La convention d’actionnaire

I. Généralités

La convention d’actionnaires est un contrat conclu entre deux ou plusieurs actionnaires d’une société qui génère des obligations pour les parties. Il est souvent question de se mettre d’accord sur la manière dont ils exercent leurs droits dans la société ou de prendre des engagements dans l’intérêt d’une société anonyme. Cependant, ces conventions peuvent également contenir d’autres clauses qui ne concernent pas les droits et les obligations des actionnaires. Ces conventions n’ont pas besoin de revêtir la forme authentique et n’ont donc pas à être instrumentées par un notaire.

Malgré la grande quantité de conventions, il n’existe pas de dispositions légales traitant de ce sujet. Ce sont donc des contrats au sens du droit des obligations, et il faudra traiter les problèmes qu’il pourrait y avoir sur cette base.

Pour qu’une convention d’actionnaires soit considérée comme telle, une des parties au moins doit être un actionnaire.
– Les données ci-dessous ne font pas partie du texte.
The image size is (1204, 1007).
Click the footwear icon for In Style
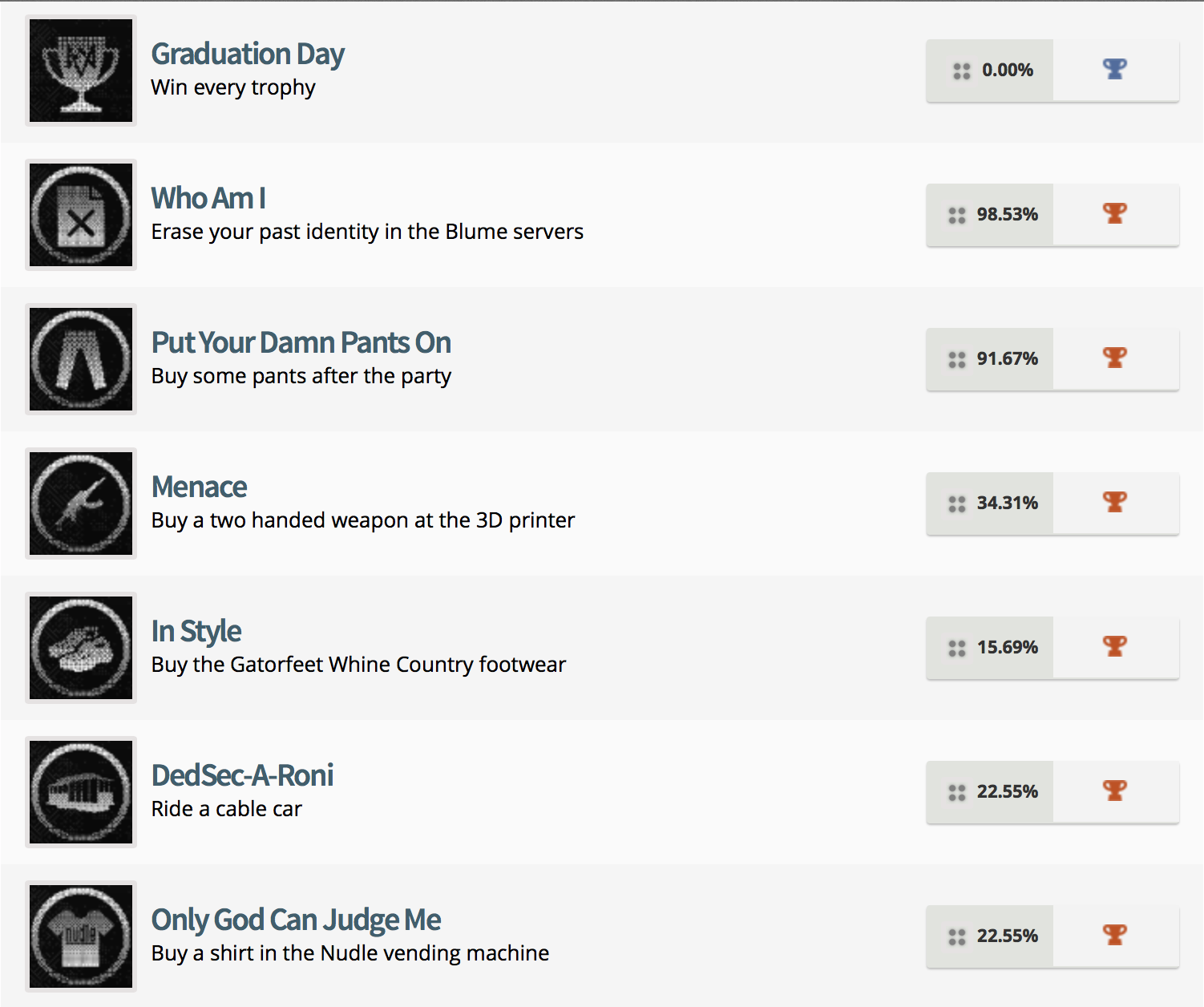[80, 648]
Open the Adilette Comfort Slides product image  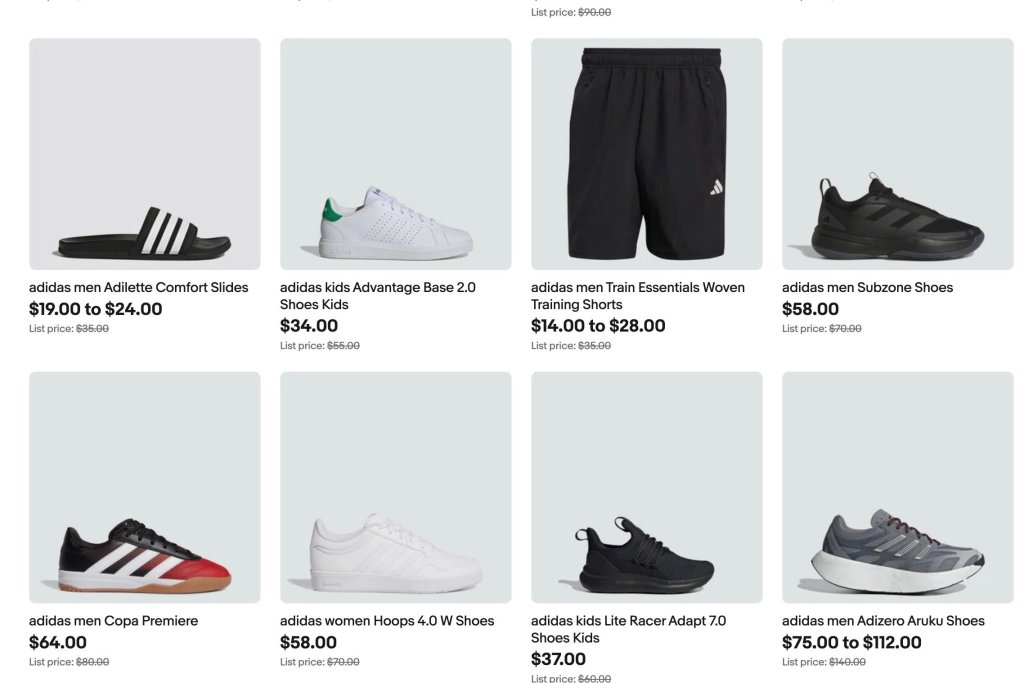[145, 154]
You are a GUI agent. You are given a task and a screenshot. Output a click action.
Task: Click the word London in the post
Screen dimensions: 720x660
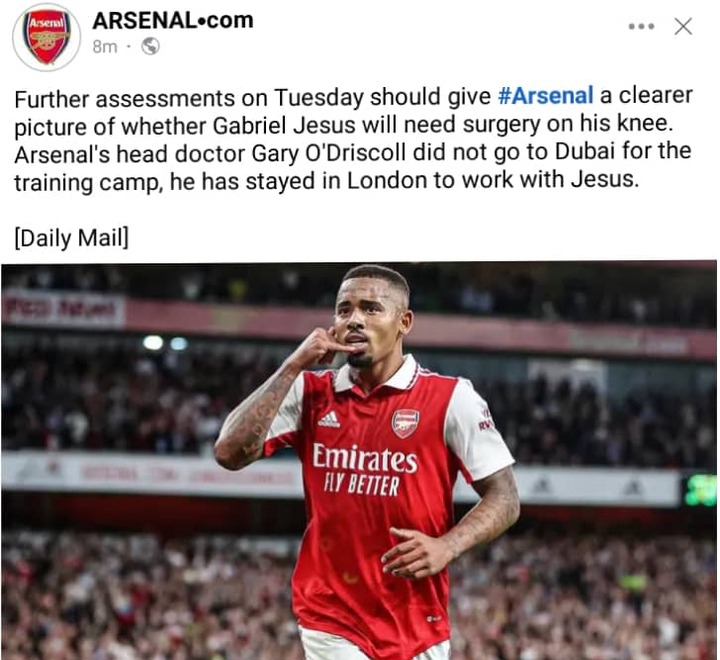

Ainsi, une personne étrangère à la société peut également faire partie de la convention, comme par exemple un potentiel acheteur d’actions. Il est toujours bon de se faire accompagner d’un avocat spécialisé afin de parer à toutes les éventualités.


II. Portée par rapport aux statuts

La convention d’actionnaires est un contrat qui lie deux parties, mais qui est indépendant de la société et de la relation actionnariale qui en découle. Les accords entre actionnaires ne lient que les parties et non la société et ses organes.

De ce fait, une partie à une convention peut décider de ne pas respecter l’accord conclu lors de l’exercice de son droit. La décision lors du vote ne pourra pas être remise en compte. En ce sens, la convention d’actionnaire a dès lors un effet interne, qui lie ses signataires.

La partie lésée par l’inexécution du contrat peut se retourner contre le contrevenant, qui ne s’expose qu’aux sanctions prévues par le droit des obligations. Ainsi, il devra réparer le dommage qui en résulte. La convention d’actionnaire elle-même peut prévoir ses sanctions mais celles-ci devront aussi s’en tenir aux limites légales. Là encore, une relecture par un avocat reste conseillée.

La solution la plus usuelle demeure l’instauration d’une peine conventionnelle. Ainsi, si une des parties ne respecte pas le contrat, elle devra payer un montant prédéfini. Le juge pourra alors obliger la partie en faute à respecter cette clause, contrairement à celle concernant un vote. Il n’existe pas de limite théorique à cette peine.

III. Contenu

Du point de vue du contenu, la convention d’actionnaire peut régler toutes les situations qui importent les actionnaires en lien avec leur société.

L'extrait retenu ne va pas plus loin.